# LO QUE SE PIDE A:
Según la reseña sobre Circlassica, ¿en qué ciudad y en qué año convirtió Philip Astley el patio de butacas de un teatro en pista de circo?
# LO QUE SE PIDE B:
En la reseña sobre Circlassica, pasa a una lista breve el párrafo que empieza con "O hasta la Granada de mediados del XIX", sin perder sus datos principales.

# TEXTO DADO:
• • • •

Mostrando entradas con la etiqueta #Circo. Mostrar todas las entradas
Mostrando entradas con la etiqueta #Circo. Mostrar todas las entradas

09 marzo, 2020

HABÍA UNA VEZ…







A Coruña, 1 de marzo, Teatro Colón. Circlassica. Espectáculo circense de Emilio Aragón. Dirección y Producción Ejecutiva, Manuel y Rafael González. Dirección Artística, Emilio Aragón. Puesta en pista, Alessandro Serena. Ayudante de dirección artística, Carlos Grass. Diseño de iluminación, Juanjo Lloréns. Coreografía y movimiento escénico, Kristine Lindmark. Diseño Escenografía, Metrico Media. Diseño de vestuario, Berta Riera y Nuria Manzano. Caracterización y maquillaje, Rebecca Rueda. Producción, Productores de Sonrisas.



…LA MAGIA. No la prestidigitación. La magia con mayúsculas. La verdadera; esa nebulosa de colores que te envuelve y te transporta… Hasta allí… Hasta entonces… Como solo puede hacerlo UN CIRCO. Doscientos cincuenta y dos años o casi setenta. Hasta el Londres de 1770 en el que a Philip Astley se le ocurrió vaciar el patio de butacas de un teatro para convertirlo en pista de circo o hasta el Madrid de la década de 1950 en el Teatro Circo Price en el que quien esto suscribe vio sus primeros espectáculos circenses.



O hasta la Granada de mediados del XIX, cuando la visión de la “ecuyere”  Virginia Foureaux  deslumbró al seminarista, casi misacantano, Gabriel Aragón. Y lo hizo con tal y tanta luz, que Gabriel se unió al Grand Cirque Foureaux como El Gran Pepino. Su vocación sacerdotal se había convertido por obra y gracia de Virginia en un aliento artístico tal que hizo de él el fundador de la escuela de los payasos musicales y ambos acabaron por ser el punto de partida de la dinastía Aragón. Esa que durante más de siglo  y medio ha formado parte de la nebulosa y que en la España del último tercio del s. XX conocimos a través de los programas en Televisión Española de sus nietos Gaby, Miliki y Fofó y su bisnieto Fofito. Y donde poco después, cuando Fofó partió para fundar un circo en el Cielo, entró Milikito.

Este es un artista polifacético –es un Aragón, no podía por menos de serlo- por cuyas venas circula serrín de pista de circo y quien, como Emilio Aragón, ha escrito y dirigido y ha puesto música y voz a Circlassica, un homenaje al 250º aniversario del circo moderno a través de la historia de amor de sus bisabuelos. Porque Circlassica es una historia de amor bajo la carpa, en la que Nim, un payaso y pintor algo simple –o solo deliciosamente ingenuo- se enamora de la bailarina Margot y trata a toda costa de conquistar su corazón mientras la compleja vida del circo continúa. El público asistente se convierte así en un doble espectador: de los afanes e intentos amorosos de Nim y de la función que cada día se representa en la pista.

• • • •

# DATOS DADOS:

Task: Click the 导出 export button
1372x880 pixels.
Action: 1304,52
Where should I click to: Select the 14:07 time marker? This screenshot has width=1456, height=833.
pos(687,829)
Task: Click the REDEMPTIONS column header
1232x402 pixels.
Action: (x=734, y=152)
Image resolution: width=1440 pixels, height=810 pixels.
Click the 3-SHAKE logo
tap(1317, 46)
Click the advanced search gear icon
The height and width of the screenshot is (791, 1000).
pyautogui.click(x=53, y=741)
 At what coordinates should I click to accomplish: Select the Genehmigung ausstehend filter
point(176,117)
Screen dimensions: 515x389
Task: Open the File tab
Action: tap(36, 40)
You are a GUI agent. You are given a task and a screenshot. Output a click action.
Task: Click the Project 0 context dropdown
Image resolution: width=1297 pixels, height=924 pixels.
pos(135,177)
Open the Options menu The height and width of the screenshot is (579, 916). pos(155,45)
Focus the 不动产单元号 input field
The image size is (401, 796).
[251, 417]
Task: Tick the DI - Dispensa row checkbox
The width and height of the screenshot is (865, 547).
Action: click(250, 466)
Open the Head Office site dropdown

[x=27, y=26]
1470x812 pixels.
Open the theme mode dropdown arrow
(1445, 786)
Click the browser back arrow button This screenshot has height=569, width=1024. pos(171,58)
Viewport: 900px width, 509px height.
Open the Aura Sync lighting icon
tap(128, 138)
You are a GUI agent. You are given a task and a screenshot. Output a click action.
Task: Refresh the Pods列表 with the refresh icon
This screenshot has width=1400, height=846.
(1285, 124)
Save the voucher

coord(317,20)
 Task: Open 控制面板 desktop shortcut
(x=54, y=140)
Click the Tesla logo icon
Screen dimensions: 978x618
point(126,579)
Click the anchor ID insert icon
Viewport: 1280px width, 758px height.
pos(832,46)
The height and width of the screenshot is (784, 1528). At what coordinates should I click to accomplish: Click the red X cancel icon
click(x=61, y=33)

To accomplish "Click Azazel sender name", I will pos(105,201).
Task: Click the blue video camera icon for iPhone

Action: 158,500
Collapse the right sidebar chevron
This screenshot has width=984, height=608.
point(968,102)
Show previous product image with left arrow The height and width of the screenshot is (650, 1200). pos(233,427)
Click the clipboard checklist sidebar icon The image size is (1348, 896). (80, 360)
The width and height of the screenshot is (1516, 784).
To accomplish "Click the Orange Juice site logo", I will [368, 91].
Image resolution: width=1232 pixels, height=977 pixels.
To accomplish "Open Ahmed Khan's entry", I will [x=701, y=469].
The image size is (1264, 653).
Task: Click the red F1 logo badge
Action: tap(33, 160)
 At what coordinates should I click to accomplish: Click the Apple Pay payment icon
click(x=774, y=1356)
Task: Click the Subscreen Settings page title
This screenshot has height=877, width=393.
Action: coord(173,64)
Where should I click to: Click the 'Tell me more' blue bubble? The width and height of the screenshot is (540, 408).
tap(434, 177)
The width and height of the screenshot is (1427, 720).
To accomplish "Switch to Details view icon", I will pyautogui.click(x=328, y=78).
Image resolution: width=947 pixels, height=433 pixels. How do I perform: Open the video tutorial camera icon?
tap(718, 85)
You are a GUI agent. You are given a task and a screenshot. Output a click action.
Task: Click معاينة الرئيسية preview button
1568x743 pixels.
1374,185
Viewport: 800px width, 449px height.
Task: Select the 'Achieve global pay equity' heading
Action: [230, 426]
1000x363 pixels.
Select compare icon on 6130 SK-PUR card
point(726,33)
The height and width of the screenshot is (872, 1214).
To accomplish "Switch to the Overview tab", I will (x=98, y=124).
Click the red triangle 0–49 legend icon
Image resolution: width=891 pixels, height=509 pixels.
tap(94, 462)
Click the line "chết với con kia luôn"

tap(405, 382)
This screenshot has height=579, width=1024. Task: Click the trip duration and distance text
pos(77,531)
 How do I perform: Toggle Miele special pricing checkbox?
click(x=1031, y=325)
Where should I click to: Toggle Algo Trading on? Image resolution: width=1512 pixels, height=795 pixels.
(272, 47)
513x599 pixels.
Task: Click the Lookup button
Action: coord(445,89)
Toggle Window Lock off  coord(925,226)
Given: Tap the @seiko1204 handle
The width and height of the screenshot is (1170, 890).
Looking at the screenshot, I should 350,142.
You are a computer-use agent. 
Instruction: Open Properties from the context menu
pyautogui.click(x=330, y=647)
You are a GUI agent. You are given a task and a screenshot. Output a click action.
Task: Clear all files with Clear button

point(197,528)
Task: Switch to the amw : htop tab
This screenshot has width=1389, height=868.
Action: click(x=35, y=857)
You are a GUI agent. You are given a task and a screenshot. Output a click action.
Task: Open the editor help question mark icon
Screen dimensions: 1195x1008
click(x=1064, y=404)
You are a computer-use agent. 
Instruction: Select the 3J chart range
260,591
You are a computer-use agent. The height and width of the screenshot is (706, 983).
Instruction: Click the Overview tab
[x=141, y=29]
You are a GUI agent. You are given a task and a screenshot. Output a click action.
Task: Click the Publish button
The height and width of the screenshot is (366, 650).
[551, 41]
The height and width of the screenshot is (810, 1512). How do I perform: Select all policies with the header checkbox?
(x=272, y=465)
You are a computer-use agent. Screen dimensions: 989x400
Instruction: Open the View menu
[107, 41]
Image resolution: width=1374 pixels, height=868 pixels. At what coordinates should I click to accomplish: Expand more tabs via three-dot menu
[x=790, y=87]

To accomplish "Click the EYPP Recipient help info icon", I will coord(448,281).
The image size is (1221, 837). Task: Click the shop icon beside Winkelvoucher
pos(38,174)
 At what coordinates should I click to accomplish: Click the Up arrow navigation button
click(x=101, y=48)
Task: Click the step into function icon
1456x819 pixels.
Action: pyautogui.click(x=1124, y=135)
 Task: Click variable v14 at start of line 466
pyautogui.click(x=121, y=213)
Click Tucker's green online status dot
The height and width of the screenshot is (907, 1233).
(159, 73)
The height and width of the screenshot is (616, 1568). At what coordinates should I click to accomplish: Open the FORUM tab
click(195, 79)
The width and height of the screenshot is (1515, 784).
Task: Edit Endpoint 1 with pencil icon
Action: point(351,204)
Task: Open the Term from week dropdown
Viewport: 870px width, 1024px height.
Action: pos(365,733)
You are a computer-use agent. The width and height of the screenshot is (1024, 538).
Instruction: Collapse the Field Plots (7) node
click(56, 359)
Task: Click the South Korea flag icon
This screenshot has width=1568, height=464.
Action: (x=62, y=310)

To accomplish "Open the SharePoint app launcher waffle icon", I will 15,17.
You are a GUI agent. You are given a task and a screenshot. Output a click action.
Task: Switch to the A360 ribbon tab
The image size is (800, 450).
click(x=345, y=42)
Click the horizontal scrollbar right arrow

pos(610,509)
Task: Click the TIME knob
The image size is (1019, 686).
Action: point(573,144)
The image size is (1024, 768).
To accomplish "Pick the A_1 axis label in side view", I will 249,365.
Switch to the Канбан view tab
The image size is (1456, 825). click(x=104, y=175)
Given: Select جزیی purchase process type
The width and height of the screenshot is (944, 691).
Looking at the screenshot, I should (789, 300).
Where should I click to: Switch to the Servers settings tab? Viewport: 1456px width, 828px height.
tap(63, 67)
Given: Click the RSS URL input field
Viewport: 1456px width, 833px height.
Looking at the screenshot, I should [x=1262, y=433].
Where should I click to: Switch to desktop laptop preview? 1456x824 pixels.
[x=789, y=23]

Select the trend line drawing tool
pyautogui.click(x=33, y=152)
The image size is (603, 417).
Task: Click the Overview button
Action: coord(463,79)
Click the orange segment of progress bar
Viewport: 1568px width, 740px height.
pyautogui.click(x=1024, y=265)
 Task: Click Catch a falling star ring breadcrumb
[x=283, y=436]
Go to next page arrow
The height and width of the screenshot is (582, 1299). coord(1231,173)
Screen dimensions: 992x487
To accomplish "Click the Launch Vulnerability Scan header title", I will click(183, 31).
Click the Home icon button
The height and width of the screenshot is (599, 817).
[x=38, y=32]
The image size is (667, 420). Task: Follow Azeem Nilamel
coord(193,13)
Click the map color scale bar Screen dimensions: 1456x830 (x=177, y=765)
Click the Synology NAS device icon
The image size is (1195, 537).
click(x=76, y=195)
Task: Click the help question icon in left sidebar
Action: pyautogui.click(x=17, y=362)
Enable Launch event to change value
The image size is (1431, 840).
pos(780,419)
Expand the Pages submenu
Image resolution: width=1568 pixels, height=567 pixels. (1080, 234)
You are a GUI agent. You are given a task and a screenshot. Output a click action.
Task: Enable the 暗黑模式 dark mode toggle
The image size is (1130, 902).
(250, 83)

• • • •

# RESPUESTA A:
En Londres, en 1770.

# RESPUESTA B:
- A mediados del siglo XIX, en Granada, la "ecuyere" Virginia Foureaux deslumbró al seminarista Gabriel Aragón.
- Gabriel dejó su vocación sacerdotal, se unió al Grand Cirque Foureaux como El Gran Pepino y fundó la escuela de los payasos musicales.
- Él y Virginia fueron el punto de partida de la dinastía Aragón, presente en el circo durante más de siglo y medio.
- En el último tercio del siglo XX, España conoció a la familia por los programas de Televisión Española de sus nietos Gaby, Miliki y Fofó y de su bisnieto Fofito.
- Tras la partida de Fofó, entró Milikito.